▸ **GIVEN REQUEST 1**
Duplicate the stretch of the Kellogg earnings article from "Nov. 02, 2017" through "Ursinus Finance Scholars.".

▸ **DOCUMENT PASSAGE**
....

Nov. 02, 2017 8:42 AM ETKellogg Company (K)1 Comment
Jillian Falduto profile picture
Jillian Falduto


  • The market for processed and packaged goods is evolving.
  • Kellogg's third quarter net sales increased after ten quarters of negative growth.
  • Kellogg will acquire RXBAR for $600 million by end of 2017 and release a new breakfast cereal.

By Jillian Falduto of Ursinus Finance Scholars.

It’s been a quarter of change for the longtime consumer goods staple Kellogg (NYSE:K). Kellogg’s stock closed at 58.87- down 17.95% on a YTD basis- the evening before the third quarter earnings release. In the same time frame, the S&P 500 was up 13.95%. But on Halloween morning, quite appropriately, the sugary cereal company’s third quarter financial results signified signs of a turnaround. In the first two quarters of 2017, Kellogg’s net sales were down 4.15% and 2.48%, respectively. However, with new CEO Steve Cahillane, in the third quarter of 2017, K reported a net sales increase of 0.6%, which marks the first quarter of positive growth in two and half years.

....

▸ **RECORDS SUPPLIED**
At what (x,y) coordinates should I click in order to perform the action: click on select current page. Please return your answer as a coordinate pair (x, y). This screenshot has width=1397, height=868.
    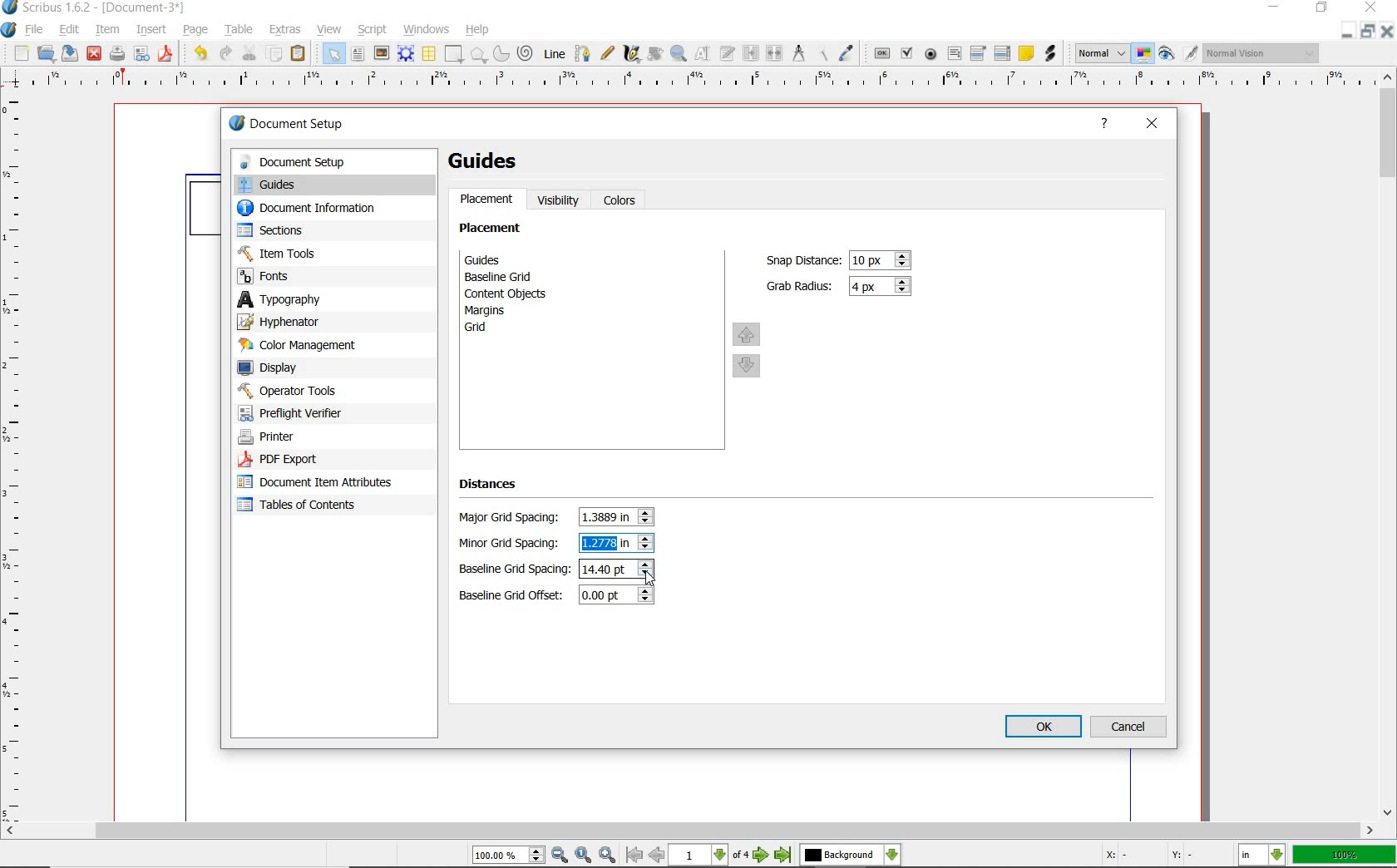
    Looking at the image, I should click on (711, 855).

....

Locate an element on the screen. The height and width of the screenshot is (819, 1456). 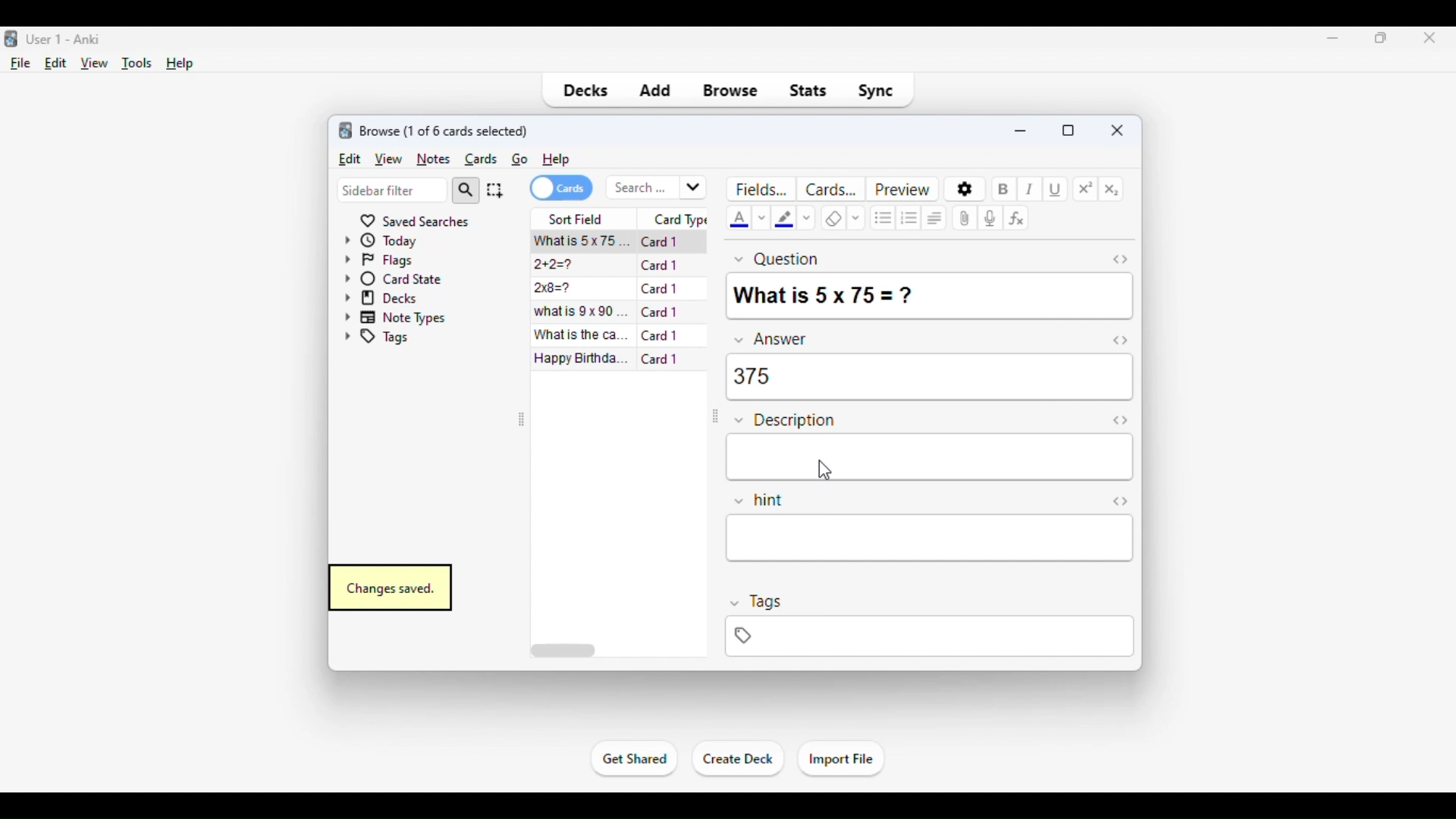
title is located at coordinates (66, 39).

....

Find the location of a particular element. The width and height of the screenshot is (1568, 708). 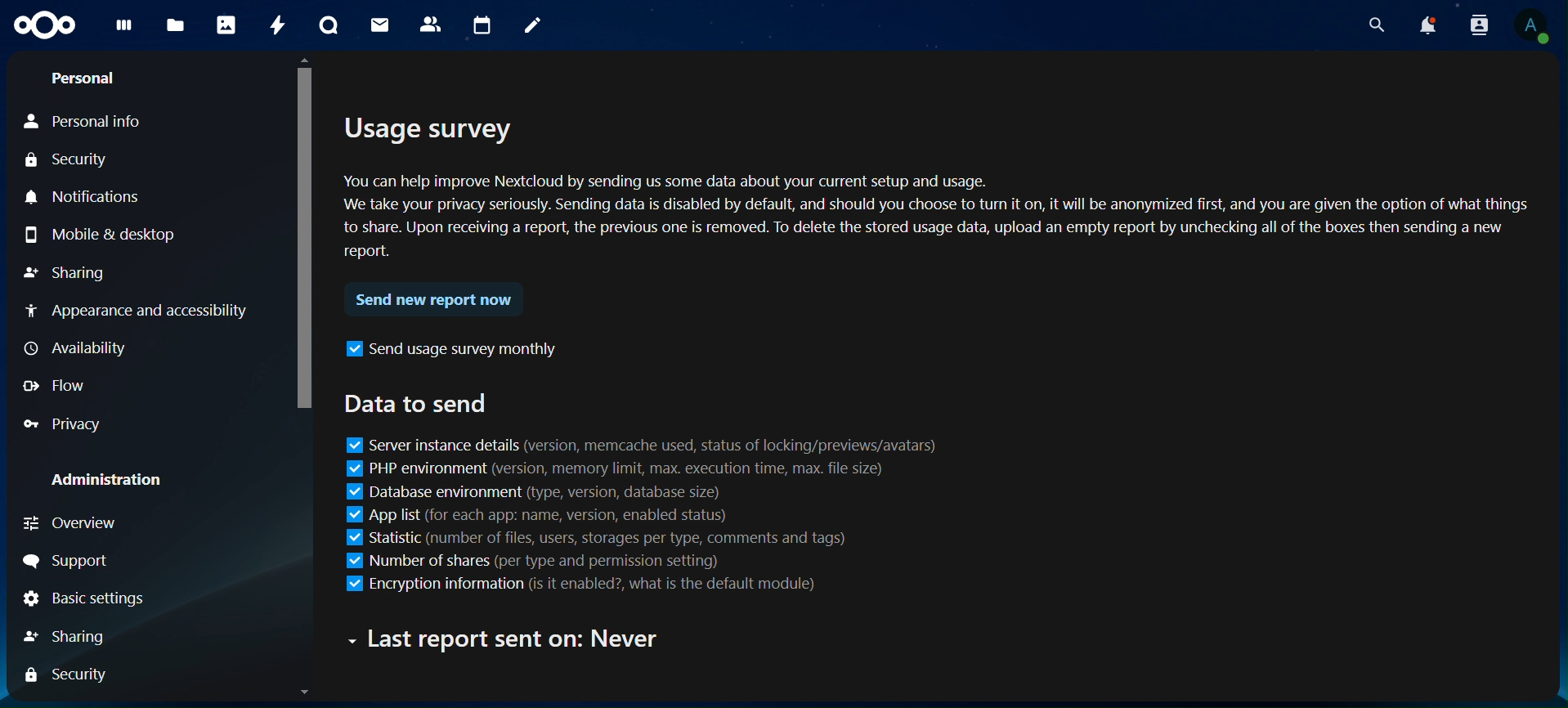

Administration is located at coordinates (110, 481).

....

▸ **GIVEN REQUEST 2**
In the records, take the stretch from the line that contains "Locate an element" through the line that contains "title is located at coordinates (66, 39).", and write it out again with "element" changed to "item" and everything else left as is. Omit the pictures.

▸ **REPLY 1**
Nov. 02, 2017 8:42 AM ETKellogg Company (K)1 Comment
Jillian Falduto profile picture
Jillian Falduto


  • The market for processed and packaged goods is evolving.
  • Kellogg's third quarter net sales increased after ten quarters of negative growth.
  • Kellogg will acquire RXBAR for $600 million by end of 2017 and release a new breakfast cereal.

By Jillian Falduto of Ursinus Finance Scholars.

▸ **REPLY 2**
Locate an item on the screen. The height and width of the screenshot is (819, 1456). 
title is located at coordinates (66, 39).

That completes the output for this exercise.